> Required action
Please retype the entries below exactly as they are written.

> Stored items

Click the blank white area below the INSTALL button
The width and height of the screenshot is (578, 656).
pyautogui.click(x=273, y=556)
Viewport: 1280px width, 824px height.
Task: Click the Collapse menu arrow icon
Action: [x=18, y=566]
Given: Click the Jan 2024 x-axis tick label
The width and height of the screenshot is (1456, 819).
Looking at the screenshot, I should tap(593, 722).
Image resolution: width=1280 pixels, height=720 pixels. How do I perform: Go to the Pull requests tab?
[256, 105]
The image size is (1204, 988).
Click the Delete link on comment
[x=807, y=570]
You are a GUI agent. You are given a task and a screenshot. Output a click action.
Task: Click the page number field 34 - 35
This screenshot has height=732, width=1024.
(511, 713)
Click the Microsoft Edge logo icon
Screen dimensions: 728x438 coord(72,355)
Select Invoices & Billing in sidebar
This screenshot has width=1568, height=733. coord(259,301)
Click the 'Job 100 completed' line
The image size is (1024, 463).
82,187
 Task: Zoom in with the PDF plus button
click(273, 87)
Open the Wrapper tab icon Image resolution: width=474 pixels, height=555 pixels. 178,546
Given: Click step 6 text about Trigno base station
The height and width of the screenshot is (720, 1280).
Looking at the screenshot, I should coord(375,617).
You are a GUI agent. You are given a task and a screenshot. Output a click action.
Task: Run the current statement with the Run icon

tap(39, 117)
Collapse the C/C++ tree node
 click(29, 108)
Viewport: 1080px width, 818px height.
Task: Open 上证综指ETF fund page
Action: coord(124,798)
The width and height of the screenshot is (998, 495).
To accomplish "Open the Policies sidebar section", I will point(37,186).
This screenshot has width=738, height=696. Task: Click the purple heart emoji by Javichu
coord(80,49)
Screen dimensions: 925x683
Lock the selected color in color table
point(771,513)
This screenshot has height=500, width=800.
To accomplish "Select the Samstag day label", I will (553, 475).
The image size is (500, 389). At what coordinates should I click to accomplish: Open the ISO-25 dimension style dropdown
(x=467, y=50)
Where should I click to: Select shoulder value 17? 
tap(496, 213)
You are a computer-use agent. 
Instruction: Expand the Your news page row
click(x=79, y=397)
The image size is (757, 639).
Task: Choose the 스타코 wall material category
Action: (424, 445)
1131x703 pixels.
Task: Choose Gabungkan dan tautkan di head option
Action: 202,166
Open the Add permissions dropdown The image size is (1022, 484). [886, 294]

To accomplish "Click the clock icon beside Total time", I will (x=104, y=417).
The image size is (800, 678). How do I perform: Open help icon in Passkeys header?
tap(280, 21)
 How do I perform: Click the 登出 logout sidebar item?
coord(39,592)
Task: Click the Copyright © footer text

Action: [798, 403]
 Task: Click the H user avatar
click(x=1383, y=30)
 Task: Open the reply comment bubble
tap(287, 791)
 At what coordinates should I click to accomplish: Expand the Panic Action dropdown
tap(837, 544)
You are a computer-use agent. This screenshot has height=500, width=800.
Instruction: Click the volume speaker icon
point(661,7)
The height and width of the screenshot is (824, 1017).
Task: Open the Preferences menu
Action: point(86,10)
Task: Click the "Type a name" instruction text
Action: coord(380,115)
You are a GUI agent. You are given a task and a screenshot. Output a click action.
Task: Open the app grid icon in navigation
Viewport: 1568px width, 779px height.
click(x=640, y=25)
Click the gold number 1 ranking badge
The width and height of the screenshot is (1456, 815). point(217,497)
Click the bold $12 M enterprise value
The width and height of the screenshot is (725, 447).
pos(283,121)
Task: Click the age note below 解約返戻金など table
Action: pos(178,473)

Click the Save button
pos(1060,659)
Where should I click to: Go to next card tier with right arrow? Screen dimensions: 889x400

> Written solution
Click the blank white area below the INSTALL button
The width and height of the screenshot is (578, 656).
pyautogui.click(x=273, y=556)
Viewport: 1280px width, 824px height.
Task: Click the Collapse menu arrow icon
Action: [x=18, y=566]
Given: Click the Jan 2024 x-axis tick label
The width and height of the screenshot is (1456, 819).
Looking at the screenshot, I should tap(593, 722).
Image resolution: width=1280 pixels, height=720 pixels. How do I perform: Go to the Pull requests tab?
[256, 105]
The image size is (1204, 988).
Click the Delete link on comment
[x=807, y=570]
You are a GUI agent. You are given a task and a screenshot. Output a click action.
Task: Click the page number field 34 - 35
This screenshot has height=732, width=1024.
(511, 713)
Click the Microsoft Edge logo icon
Screen dimensions: 728x438 coord(72,355)
Select Invoices & Billing in sidebar
This screenshot has width=1568, height=733. coord(259,301)
Click the 'Job 100 completed' line
The image size is (1024, 463).
82,187
 Task: Zoom in with the PDF plus button
click(273, 87)
Open the Wrapper tab icon Image resolution: width=474 pixels, height=555 pixels. 178,546
Given: Click step 6 text about Trigno base station
The height and width of the screenshot is (720, 1280).
Looking at the screenshot, I should coord(375,617).
You are a GUI agent. You are given a task and a screenshot. Output a click action.
Task: Run the current statement with the Run icon

tap(39, 117)
Collapse the C/C++ tree node
 click(29, 108)
Viewport: 1080px width, 818px height.
Task: Open 上证综指ETF fund page
Action: coord(124,798)
The width and height of the screenshot is (998, 495).
To accomplish "Open the Policies sidebar section", I will point(37,186).
This screenshot has width=738, height=696. Task: Click the purple heart emoji by Javichu
coord(80,49)
Screen dimensions: 925x683
Lock the selected color in color table
point(771,513)
This screenshot has height=500, width=800.
To accomplish "Select the Samstag day label", I will (553, 475).
The image size is (500, 389). At what coordinates should I click to accomplish: Open the ISO-25 dimension style dropdown
(x=467, y=50)
Where should I click to: Select shoulder value 17? 
tap(496, 213)
You are a computer-use agent. 
Instruction: Expand the Your news page row
click(x=79, y=397)
The image size is (757, 639).
Task: Choose the 스타코 wall material category
Action: (424, 445)
1131x703 pixels.
Task: Choose Gabungkan dan tautkan di head option
Action: 202,166
Open the Add permissions dropdown The image size is (1022, 484). [886, 294]

To accomplish "Click the clock icon beside Total time", I will (x=104, y=417).
The image size is (800, 678). How do I perform: Open help icon in Passkeys header?
tap(280, 21)
 How do I perform: Click the 登出 logout sidebar item?
coord(39,592)
Task: Click the Copyright © footer text

Action: [798, 403]
 Task: Click the H user avatar
click(x=1383, y=30)
 Task: Open the reply comment bubble
tap(287, 791)
 At what coordinates should I click to accomplish: Expand the Panic Action dropdown
tap(837, 544)
You are a computer-use agent. This screenshot has height=500, width=800.
Instruction: Click the volume speaker icon
point(661,7)
The height and width of the screenshot is (824, 1017).
Task: Open the Preferences menu
Action: point(86,10)
Task: Click the "Type a name" instruction text
Action: coord(380,115)
You are a GUI agent. You are given a task and a screenshot. Output a click action.
Task: Open the app grid icon in navigation
Viewport: 1568px width, 779px height.
click(x=640, y=25)
Click the gold number 1 ranking badge
The width and height of the screenshot is (1456, 815). point(217,497)
Click the bold $12 M enterprise value
The width and height of the screenshot is (725, 447).
pos(283,121)
Task: Click the age note below 解約返戻金など table
Action: pos(178,473)

Click the Save button
pos(1060,659)
Where should I click to: Go to next card tier with right arrow? Screen dimensions: 889x400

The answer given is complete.